__What needs to be done__
Transcribe every record without leaving anything out or changing a word.

__Provided material__
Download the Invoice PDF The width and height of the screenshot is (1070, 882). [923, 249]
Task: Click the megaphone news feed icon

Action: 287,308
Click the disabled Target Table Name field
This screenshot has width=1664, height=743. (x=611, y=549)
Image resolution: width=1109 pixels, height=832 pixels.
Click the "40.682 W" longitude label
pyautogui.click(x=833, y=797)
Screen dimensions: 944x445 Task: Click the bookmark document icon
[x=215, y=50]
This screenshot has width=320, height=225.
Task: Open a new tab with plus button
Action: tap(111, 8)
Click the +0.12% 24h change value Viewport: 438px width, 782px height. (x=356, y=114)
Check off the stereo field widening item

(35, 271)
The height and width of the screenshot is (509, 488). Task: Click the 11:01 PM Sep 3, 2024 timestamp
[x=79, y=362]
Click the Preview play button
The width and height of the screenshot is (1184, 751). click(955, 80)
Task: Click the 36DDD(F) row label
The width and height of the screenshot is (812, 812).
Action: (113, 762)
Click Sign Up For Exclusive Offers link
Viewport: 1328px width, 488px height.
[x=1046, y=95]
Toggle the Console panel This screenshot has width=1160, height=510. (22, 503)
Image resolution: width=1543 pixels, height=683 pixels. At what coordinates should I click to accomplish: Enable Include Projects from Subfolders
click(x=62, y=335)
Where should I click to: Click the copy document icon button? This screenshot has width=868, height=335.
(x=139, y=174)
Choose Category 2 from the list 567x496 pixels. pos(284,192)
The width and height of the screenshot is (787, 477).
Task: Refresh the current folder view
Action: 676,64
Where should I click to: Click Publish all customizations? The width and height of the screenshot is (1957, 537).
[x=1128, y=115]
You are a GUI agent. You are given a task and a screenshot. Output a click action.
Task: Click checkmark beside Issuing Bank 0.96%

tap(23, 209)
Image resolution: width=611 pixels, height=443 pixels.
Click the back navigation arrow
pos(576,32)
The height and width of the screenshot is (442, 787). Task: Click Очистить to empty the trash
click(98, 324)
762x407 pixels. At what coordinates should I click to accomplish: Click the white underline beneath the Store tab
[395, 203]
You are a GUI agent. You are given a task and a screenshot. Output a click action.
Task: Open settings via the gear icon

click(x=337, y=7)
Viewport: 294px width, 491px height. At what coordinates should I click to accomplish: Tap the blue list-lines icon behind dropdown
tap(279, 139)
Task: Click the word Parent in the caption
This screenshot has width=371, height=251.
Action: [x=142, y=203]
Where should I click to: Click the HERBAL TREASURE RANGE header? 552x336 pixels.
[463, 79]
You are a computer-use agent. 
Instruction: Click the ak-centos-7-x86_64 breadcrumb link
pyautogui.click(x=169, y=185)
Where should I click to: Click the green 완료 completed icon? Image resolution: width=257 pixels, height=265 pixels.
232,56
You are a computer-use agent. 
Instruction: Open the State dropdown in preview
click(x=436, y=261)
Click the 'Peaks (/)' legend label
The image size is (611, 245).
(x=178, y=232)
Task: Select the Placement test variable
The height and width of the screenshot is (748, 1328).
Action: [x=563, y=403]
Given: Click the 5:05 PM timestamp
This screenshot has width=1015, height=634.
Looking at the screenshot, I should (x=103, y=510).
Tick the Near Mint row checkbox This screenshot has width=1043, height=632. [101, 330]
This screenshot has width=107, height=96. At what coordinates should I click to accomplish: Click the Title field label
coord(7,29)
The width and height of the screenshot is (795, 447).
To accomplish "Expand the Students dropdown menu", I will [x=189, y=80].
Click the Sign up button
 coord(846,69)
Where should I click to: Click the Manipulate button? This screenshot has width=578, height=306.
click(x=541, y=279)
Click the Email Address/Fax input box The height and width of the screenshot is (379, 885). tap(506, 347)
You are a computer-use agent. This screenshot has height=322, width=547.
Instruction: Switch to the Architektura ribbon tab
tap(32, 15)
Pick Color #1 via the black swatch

__Task result__
Download the Invoice PDF The width and height of the screenshot is (1070, 882). [923, 249]
Task: Click the megaphone news feed icon

Action: 287,308
Click the disabled Target Table Name field
This screenshot has width=1664, height=743. (x=611, y=549)
Image resolution: width=1109 pixels, height=832 pixels.
Click the "40.682 W" longitude label
pyautogui.click(x=833, y=797)
Screen dimensions: 944x445 Task: Click the bookmark document icon
[x=215, y=50]
This screenshot has width=320, height=225.
Task: Open a new tab with plus button
Action: tap(111, 8)
Click the +0.12% 24h change value Viewport: 438px width, 782px height. (x=356, y=114)
Check off the stereo field widening item

(35, 271)
The height and width of the screenshot is (509, 488). Task: Click the 11:01 PM Sep 3, 2024 timestamp
[x=79, y=362]
Click the Preview play button
The width and height of the screenshot is (1184, 751). click(955, 80)
Task: Click the 36DDD(F) row label
The width and height of the screenshot is (812, 812).
Action: (113, 762)
Click Sign Up For Exclusive Offers link
Viewport: 1328px width, 488px height.
[x=1046, y=95]
Toggle the Console panel This screenshot has width=1160, height=510. (22, 503)
Image resolution: width=1543 pixels, height=683 pixels. At what coordinates should I click to accomplish: Enable Include Projects from Subfolders
click(x=62, y=335)
Where should I click to: Click the copy document icon button? This screenshot has width=868, height=335.
(x=139, y=174)
Choose Category 2 from the list 567x496 pixels. pos(284,192)
The width and height of the screenshot is (787, 477).
Task: Refresh the current folder view
Action: 676,64
Where should I click to: Click Publish all customizations? The width and height of the screenshot is (1957, 537).
[x=1128, y=115]
You are a GUI agent. You are given a task and a screenshot. Output a click action.
Task: Click checkmark beside Issuing Bank 0.96%

tap(23, 209)
Image resolution: width=611 pixels, height=443 pixels.
Click the back navigation arrow
pos(576,32)
The height and width of the screenshot is (442, 787). Task: Click Очистить to empty the trash
click(98, 324)
762x407 pixels. At what coordinates should I click to accomplish: Click the white underline beneath the Store tab
[395, 203]
You are a GUI agent. You are given a task and a screenshot. Output a click action.
Task: Open settings via the gear icon

click(x=337, y=7)
Viewport: 294px width, 491px height. At what coordinates should I click to accomplish: Tap the blue list-lines icon behind dropdown
tap(279, 139)
Task: Click the word Parent in the caption
This screenshot has width=371, height=251.
Action: [x=142, y=203]
Where should I click to: Click the HERBAL TREASURE RANGE header? 552x336 pixels.
[463, 79]
You are a computer-use agent. 
Instruction: Click the ak-centos-7-x86_64 breadcrumb link
pyautogui.click(x=169, y=185)
Where should I click to: Click the green 완료 completed icon? Image resolution: width=257 pixels, height=265 pixels.
232,56
You are a computer-use agent. 
Instruction: Open the State dropdown in preview
click(x=436, y=261)
Click the 'Peaks (/)' legend label
The image size is (611, 245).
(x=178, y=232)
Task: Select the Placement test variable
The height and width of the screenshot is (748, 1328).
Action: [x=563, y=403]
Given: Click the 5:05 PM timestamp
This screenshot has width=1015, height=634.
Looking at the screenshot, I should (x=103, y=510).
Tick the Near Mint row checkbox This screenshot has width=1043, height=632. [101, 330]
This screenshot has width=107, height=96. At what coordinates should I click to accomplish: Click the Title field label
coord(7,29)
The width and height of the screenshot is (795, 447).
To accomplish "Expand the Students dropdown menu", I will [x=189, y=80].
Click the Sign up button
 coord(846,69)
Where should I click to: Click the Manipulate button? This screenshot has width=578, height=306.
click(x=541, y=279)
Click the Email Address/Fax input box The height and width of the screenshot is (379, 885). tap(506, 347)
You are a computer-use agent. This screenshot has height=322, width=547.
Instruction: Switch to the Architektura ribbon tab
tap(32, 15)
Pick Color #1 via the black swatch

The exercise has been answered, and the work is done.